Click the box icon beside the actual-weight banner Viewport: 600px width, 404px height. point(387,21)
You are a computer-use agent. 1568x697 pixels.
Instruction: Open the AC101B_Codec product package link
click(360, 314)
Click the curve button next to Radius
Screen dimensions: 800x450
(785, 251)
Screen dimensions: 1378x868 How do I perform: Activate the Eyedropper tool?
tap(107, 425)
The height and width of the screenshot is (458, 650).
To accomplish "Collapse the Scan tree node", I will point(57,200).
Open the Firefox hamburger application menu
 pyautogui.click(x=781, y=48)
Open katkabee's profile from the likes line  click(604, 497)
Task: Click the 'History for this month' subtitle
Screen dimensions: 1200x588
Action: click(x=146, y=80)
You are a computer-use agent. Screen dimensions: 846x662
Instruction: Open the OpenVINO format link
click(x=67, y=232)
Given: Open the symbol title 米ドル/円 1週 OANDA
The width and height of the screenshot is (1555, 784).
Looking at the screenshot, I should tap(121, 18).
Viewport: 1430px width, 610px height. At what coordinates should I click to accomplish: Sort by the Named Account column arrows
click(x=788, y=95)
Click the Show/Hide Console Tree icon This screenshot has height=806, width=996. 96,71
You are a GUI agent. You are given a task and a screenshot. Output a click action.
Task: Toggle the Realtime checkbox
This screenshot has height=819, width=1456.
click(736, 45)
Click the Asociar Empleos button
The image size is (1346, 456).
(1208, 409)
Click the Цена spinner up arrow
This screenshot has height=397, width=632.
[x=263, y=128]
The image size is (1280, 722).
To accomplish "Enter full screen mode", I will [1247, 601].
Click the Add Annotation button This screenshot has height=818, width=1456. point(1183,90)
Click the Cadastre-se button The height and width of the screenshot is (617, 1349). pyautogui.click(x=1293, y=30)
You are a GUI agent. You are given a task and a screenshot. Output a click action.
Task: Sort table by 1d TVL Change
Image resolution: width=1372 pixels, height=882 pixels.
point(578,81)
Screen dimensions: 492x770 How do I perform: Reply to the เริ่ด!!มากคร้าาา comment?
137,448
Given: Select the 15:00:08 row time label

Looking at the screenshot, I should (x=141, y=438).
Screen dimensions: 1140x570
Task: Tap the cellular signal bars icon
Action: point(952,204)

....

Update the items above by changing each "Instruction" to "Directive" and leaving everything else as it is.

Click the box icon beside the actual-weight banner Viewport: 600px width, 404px height. point(387,21)
You are a computer-use agent. 1568x697 pixels.
Directive: Open the AC101B_Codec product package link
click(360, 314)
Click the curve button next to Radius
Screen dimensions: 800x450
(785, 251)
Screen dimensions: 1378x868 How do I perform: Activate the Eyedropper tool?
tap(107, 425)
The height and width of the screenshot is (458, 650).
To accomplish "Collapse the Scan tree node", I will point(57,200).
Open the Firefox hamburger application menu
 pyautogui.click(x=781, y=48)
Open katkabee's profile from the likes line  click(604, 497)
Task: Click the 'History for this month' subtitle
Screen dimensions: 1200x588
Action: click(x=146, y=80)
You are a computer-use agent. Screen dimensions: 846x662
Directive: Open the OpenVINO format link
click(x=67, y=232)
Given: Open the symbol title 米ドル/円 1週 OANDA
The width and height of the screenshot is (1555, 784).
Looking at the screenshot, I should tap(121, 18).
Viewport: 1430px width, 610px height. At what coordinates should I click to accomplish: Sort by the Named Account column arrows
click(x=788, y=95)
Click the Show/Hide Console Tree icon This screenshot has height=806, width=996. 96,71
You are a GUI agent. You are given a task and a screenshot. Output a click action.
Task: Toggle the Realtime checkbox
This screenshot has height=819, width=1456.
click(736, 45)
Click the Asociar Empleos button
The image size is (1346, 456).
(1208, 409)
Click the Цена spinner up arrow
This screenshot has height=397, width=632.
[x=263, y=128]
The image size is (1280, 722).
To accomplish "Enter full screen mode", I will [1247, 601].
Click the Add Annotation button This screenshot has height=818, width=1456. point(1183,90)
Click the Cadastre-se button The height and width of the screenshot is (617, 1349). pyautogui.click(x=1293, y=30)
You are a GUI agent. You are given a task and a screenshot. Output a click action.
Task: Sort table by 1d TVL Change
Image resolution: width=1372 pixels, height=882 pixels.
point(578,81)
Screen dimensions: 492x770 How do I perform: Reply to the เริ่ด!!มากคร้าาา comment?
137,448
Given: Select the 15:00:08 row time label

Looking at the screenshot, I should (x=141, y=438).
Screen dimensions: 1140x570
Task: Tap the cellular signal bars icon
Action: point(952,204)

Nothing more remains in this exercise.